Stephen Naylor, an adjunct professor of genetics and genomics at Boston University School of Medicine, says the researchers should be applauded for making the effort to look at inter-lab reproducibity. However, the study is not very significant in terms of finding biological markers that are relevant to prostate cancer, he adds.
To validate the profile, Semmes’ research group is spearheading a study involving 1,200 samples from eight institutions. The researchers seek to prove that the profile of peaks found is specific and sensitive for prostate cancer.
— Tien-Shun Lee
US Patent No. 6,835,927. Mass spectrometric quantification of chemical mixture components. Inventors: Christopher Becker, Curtis Hastings, Scott Norton. Assignee: Surromed. Issued: December 28, 2004.
The patent describes a method for obtaining relative quantitative information about components of chemical or biological samples by normalizing mass to yield peak intensity values that accurately reflect concentrations of the responsible species. A normalization factor is computed from peak intensities of those inherent components whose concentration remains constant across a series of samples. The methods are particularly useful for differential phenotyping in proteomics and metabolomics research, in which molecules varying in concentration across samples are identified.
US Patent No. 6,829,539. Methods for quantification and de novo polypeptide sequencing by mass spectrometry. Inventors: David Goodlett, Andrew Keller. Assignee: Institute for Systems Biology. Issued: December 7, 2004.
The invention provides a method of determining an amino acid sequence of a parent polypeptide. Among other steps, the method includes: (a) obtaining mass spectra of two or more differentially labeled polypeptide fragments of a parent polypeptide and (b) assigning a mass and a weighting characteristic to two or more paired signals having a difference in mass corresponding to an integer value of said differential label, the weighting characteristic combining properties of each signal within said paired signals.
Estimated number of times a shotgun experiment has to be repeated to identify all proteins in a sample, according to John Yates of the Scripps Research Institute at an NIH workshop
Over the next three years, Qiagen and the Australian Proteome Analysis Facility plan to co-develop new proteomic sample preparation tools designed to reduce the complexity of samples prior to analyzing the proteins.

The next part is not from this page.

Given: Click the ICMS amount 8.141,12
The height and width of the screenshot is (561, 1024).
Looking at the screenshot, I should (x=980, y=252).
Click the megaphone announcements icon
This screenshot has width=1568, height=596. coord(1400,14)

The Searle Funds have awarded $1.5 million to the Chicago Biomedical Consortium for a proteomics/bioinformatics demonstration project designed to join “experimentalists, instrumentalists, and informaticians to apply new technology and new analytical techniques to addressing the basic questions of proteomics.”

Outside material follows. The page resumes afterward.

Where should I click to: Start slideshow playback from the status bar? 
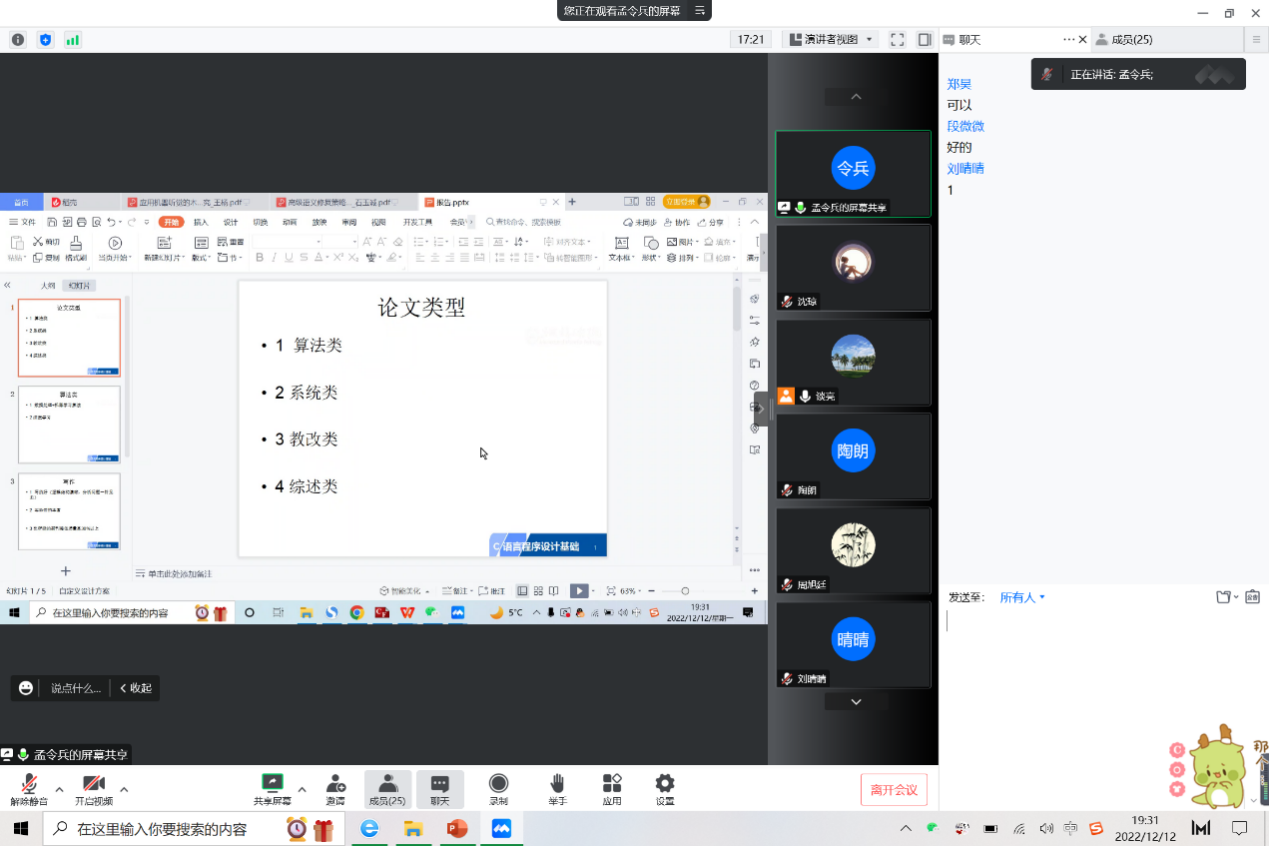click(579, 590)
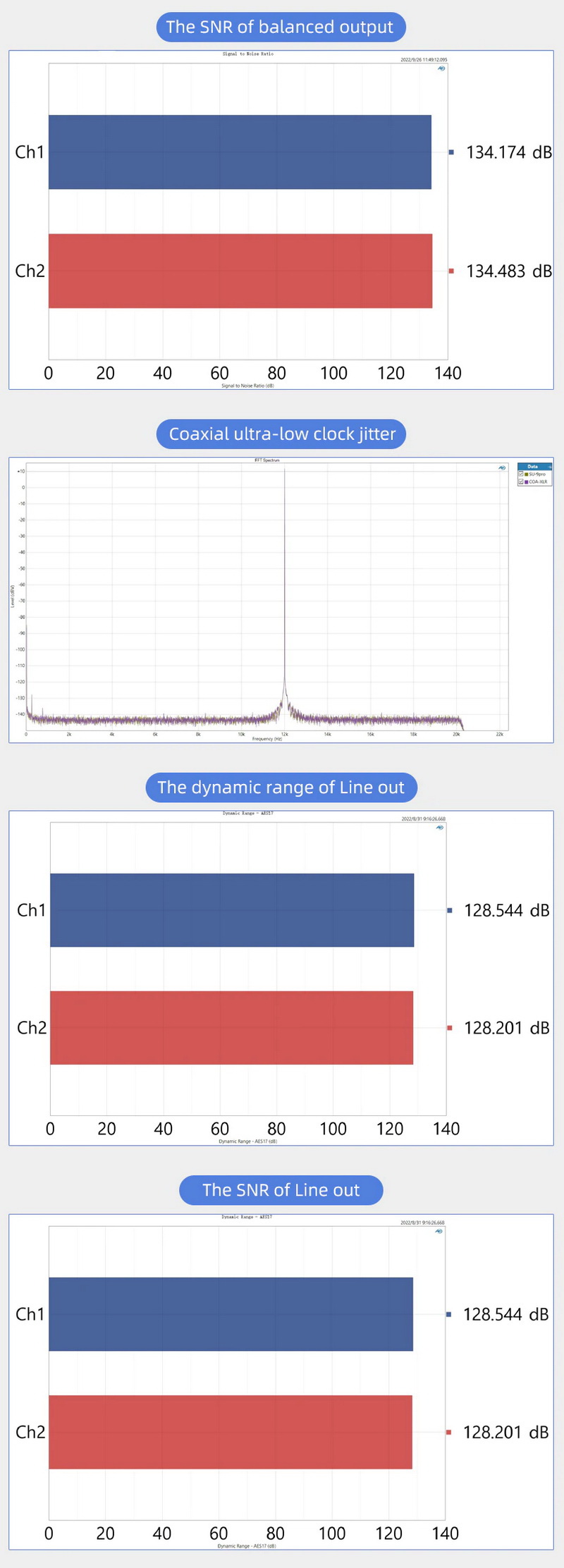564x1568 pixels.
Task: Click red legend marker beside last 128.201 dB
Action: (x=448, y=1432)
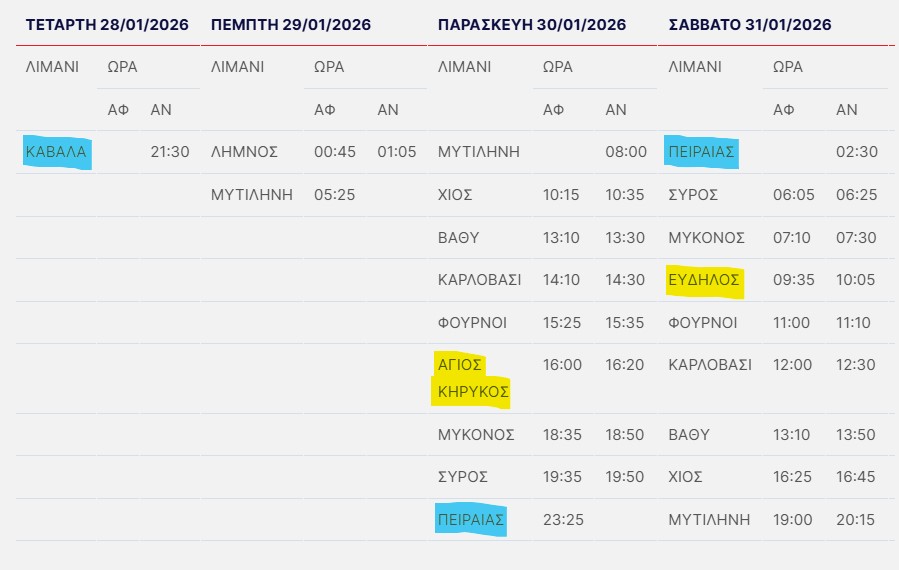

NextGen Sciences has licensed a new protein production technology from Oxford Brookes University and is making it commercially available. The technology, called FlashBAC, speeds up the production of recombinant proteins in insect cells by eliminating the need to separate recombinant baculoviruses from parental viruses.

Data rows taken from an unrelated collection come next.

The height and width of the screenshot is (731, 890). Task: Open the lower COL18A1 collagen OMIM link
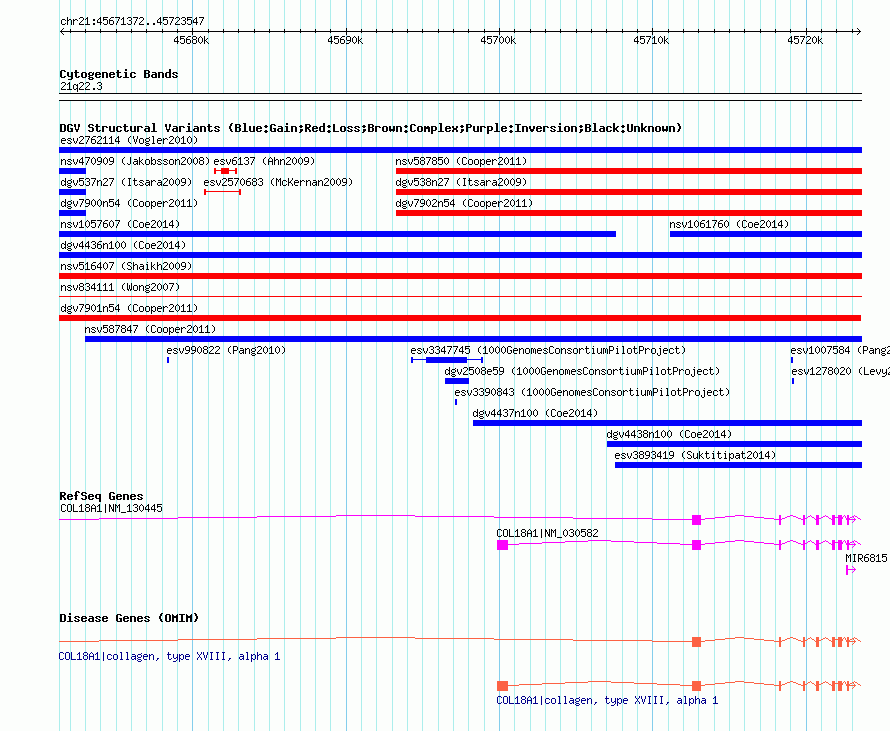pos(607,700)
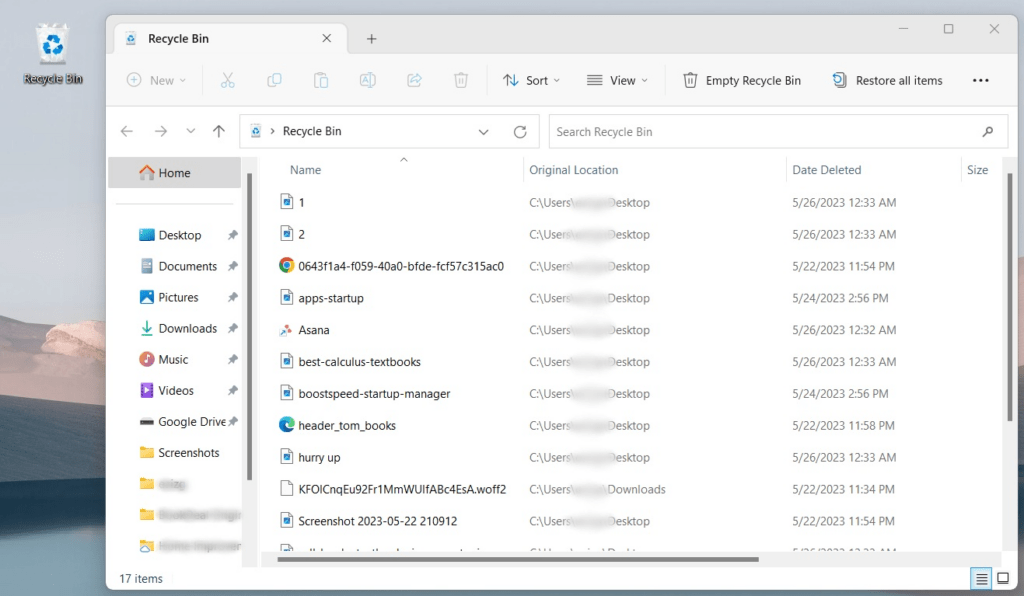This screenshot has height=596, width=1024.
Task: Click the Rename icon on the toolbar
Action: click(x=367, y=80)
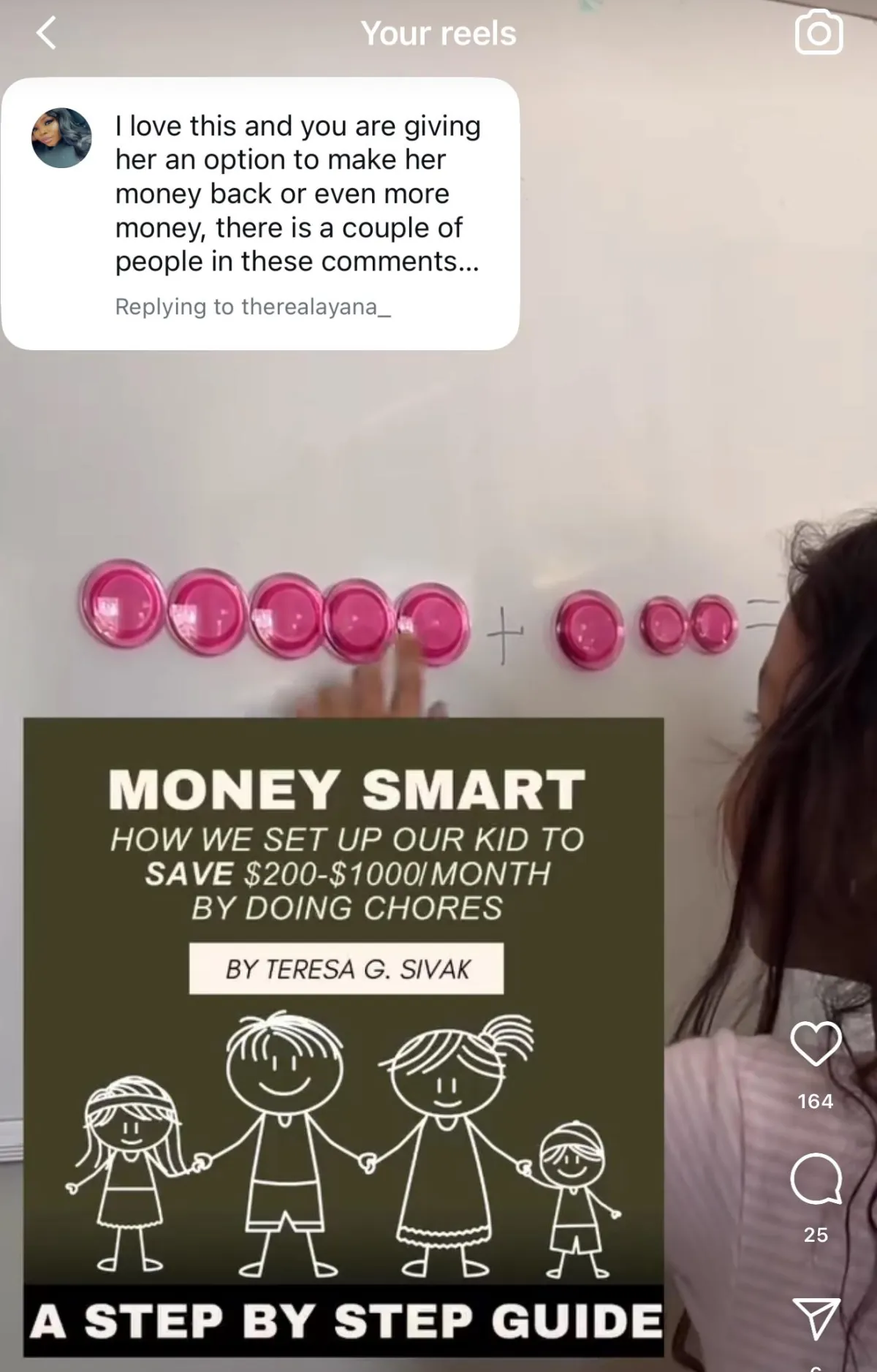
Task: Tap the comment reply sticker bubble
Action: [260, 213]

By agreement, Celera Genomics and Seattle Genetics will explore a number of cell surface proteins discovered by Celera’s proteomics group as antibody targets.
Silicon Graphics has installed an Altix 3000 supercomputer, an SGI SAN solution, and an SGI InfiniteStorage Shared Filesystem CXFS for use with the China Human Proteome Organization’s Human Liver Proteome Project, which is funded with $16 million from the Chinese government for a three-year pilot study to be completed this year.